Monday, July 28, 2014

When is an Idea Original? Thoughts about Plagiarism

There's been a rash of plagiarism accusations, acknowledgements, and articles in local newspapers.

These articles have me wondering about the topic.

With such tremendous content share going on via Twitter, blogs, articles, books, videos, and more, how many ideas are truly original? I suppose you could even think about this mathematically by dividing the numbers of word combinations available by the numbers of people who write and the frequency with which they write or something similar to that--there's probably a plagiarism quotient out there.

Often you'll see a topic infiltrate Twitter with strength--an idea takes hold and hundreds of people enrich, revise, modify, and restate the idea. By the end of the surge, you wonder about the specificity of the original idea, and the idea as it stands now repeated hundreds of times.

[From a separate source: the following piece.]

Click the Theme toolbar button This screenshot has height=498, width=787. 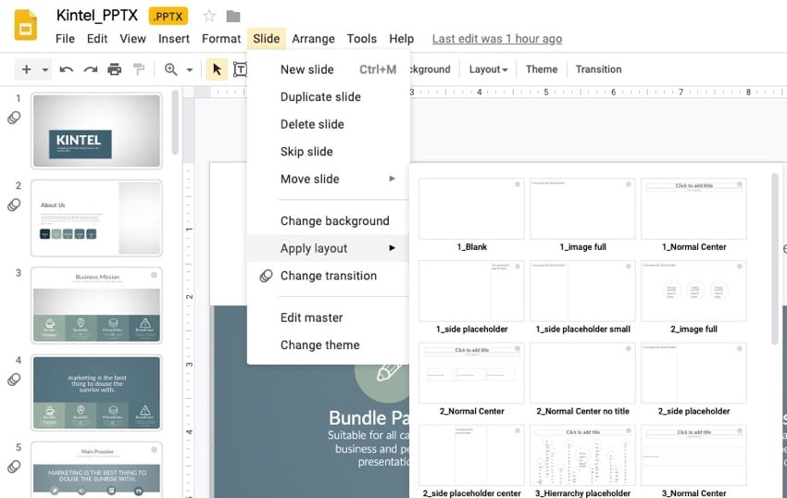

One idea in question recently was the idea related to the fact that Internet exchanges on Twitter had led to revolution in some places. The idea as stated resembled a speech by a government official closely yet the idea itself is not original since its been restated thousands of times (or more) in multiple contexts in the past couple of years.

So while I agree it's not right to copy someone's ideas and text into your own blog, speech, paper, or report, I am also questioning how we truly can expect that people won't use similar ideas and language today, an age of extensive share.

What is your rule of thumb when it comes to plagiarizing?

For myself, I rarely, if ever, look at another article before publishing my ideas--they come from me. Yet, sometimes I'll read a similar idea after I've published, and I'll think, "Did that come from me, or were we on the same train of thought?" I have no real way of knowing.

Yet, if there are lines and lines copied, such as a copy of my blog that's published in another country word-for-word without my name, then we know there's no question about it, that's plagiarism.

In the end, it's good ideas that matter--ideas that make a difference and foster positive growth and change in our world.

And as for plagiarism, I'll continue to teach my students to read, think, synthesize, and write in their own words, not someone else's. And for the 100's of repeated ideas out there, how do you handle that situation?


Note:
After writing this I read Jennifer Graham's column about the same topic, and she meets the issue with far more eloquence. I recommend.